IClassFactory::CreateInstance
The class factory-specific functions are really all that are interesting. CreateInstance in this example will create an instance of the CTextRender object and return an interface pointer to it as shown below. Note that if pUnkOuter is non-NULL, that is, another object is attempting to aggregate, this code will fail with CLASS_E_NOAGGREGATION (this limitation will be revisited when later when aggregation is discussed).
//A global variable that counts objects being served
ULONG g_cObj=0;
HRESULT CTextRenderFactory::CreateInstance (IUnknown * pUnkOuter, REFIID iid, void ** ppv) {
CTextRender * pObj;
HRESULT hr;
*ppv=NULL;
hr=E_OUTOFMEMORY;
if (NULL!=pUnkOuter)
return CLASS_E_NOAGGREGATION;
//Create the object passing function to notify on destruction.
pObj=new CTextRender(pUnkOuter, ObjectDestroyed);
if (NULL==pObj)
return hr;
[Usually some other object initialization done here]
//Obtain the first interface pointer (which does an AddRef)
hr=pObj->QueryInterface(iid, ppv);
//Kill the object if initial creation or FInit failed.
if (FAILED(hr))
delete pObj;
else
g_cObj++;
return hr;
}
There are two interesting points to this code, which is fairly standard for server implementations. First of all, note the call to the object's QueryInterface after creation. This accomplishes two things: first, since objects are generally constructed with a reference count of zero (common practice) then this QueryInterface call, if successful, has the effect of calling AddRef as well, making the object have a reference count of one. Second, it lets the object determine if it supports the interface requested in iid and if it does, it fills in ppv for us.
The second key point is that COM defines no standard mechanism for counting instantiated objects (there is no need for such a generic service), so this implementation example maintains a count of the objects in service using the global variable g_cObj. This count generally needs to be global so that other global functions can access it (see "Providing for Server Unloading," below). When CreateInstance successfully creates a new object it increments this count. When an object (not the class factory but the one the class factory creates) destroys itself in its implementation of CTextRender::Release, it should decrement this count to match the increment in CreateInstance.

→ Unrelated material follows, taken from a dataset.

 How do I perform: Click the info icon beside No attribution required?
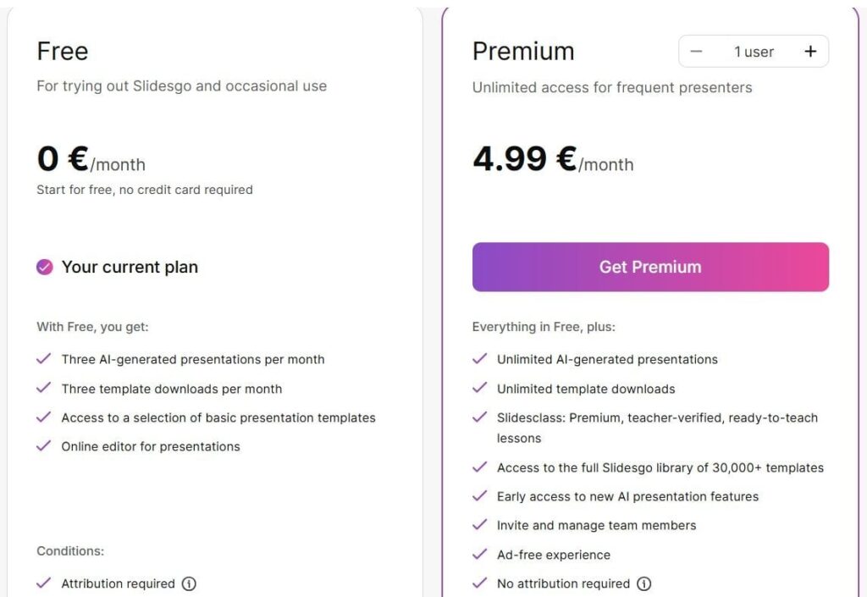click(644, 583)
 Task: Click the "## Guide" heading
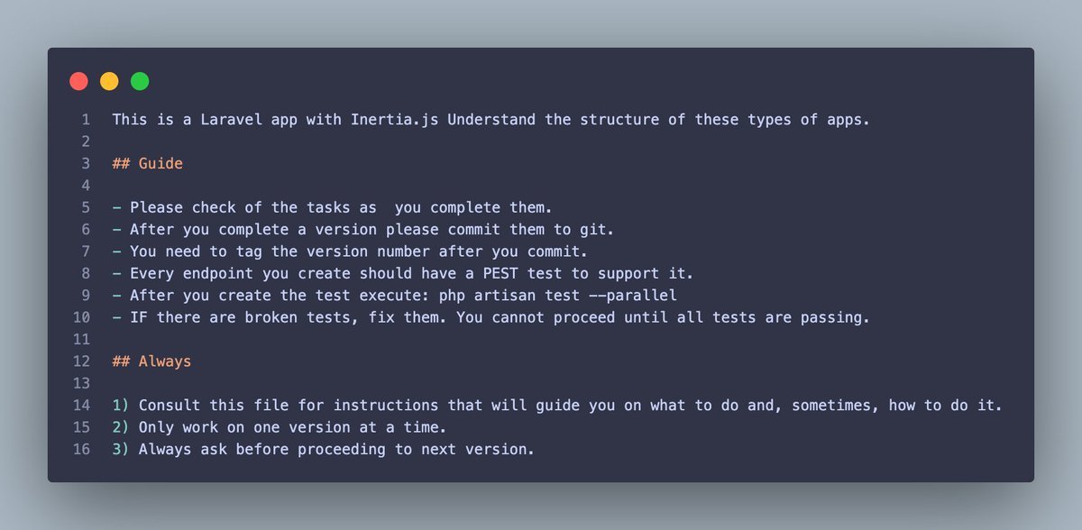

It is not necessary, however, for the object to have direct access to this variable, and there are techniques to avoid such access. The example above passes a pointer to a function called ObjectDestroyed to the CTextRender constructor such that when the object destroys itself in it's Release it will call ObjectDestroyed to affect the server's object count:
void ObjectDestroyed(void) {
g_cObj--;
[Initiate unloading if g_cObj is zero and there are no locks]
return;
}
CTextRender::CTextRender(void (* pfnDestroy)(void)) {
m_cRef=0;
m_pfnDestroy=pfnDestroy;
[Other initialization]
return;
}
ULONG CTextRender::Release(void) {
ULONG cRefT;
cRefT=--m_cRef;
if (0L==m_cRef) {
if (NULL!=m_pfnDestroy)
(*m_pfnDestroy)();
delete this;
}
return cRefT;
}
The object might also be given a pointer to the class factory object itself (which the object will call AddRef through, of course) that accomplishes the same thing. Regardless of the design, the point is that the object can be designed so as to be unaware of the exact object counting mechanism, having instead some mechanism to notify the server as a whole about the destroy event. A standard mechanism for this is not part of COM.
You might have noticed that the ObjectDestroyed function above contained a note that if there are no objects and no locks on the server, then the server can initiate unloading. What really happens here depends on the type of server, .DLL or .EXE, and will be covered under "Providing for Server Unloading."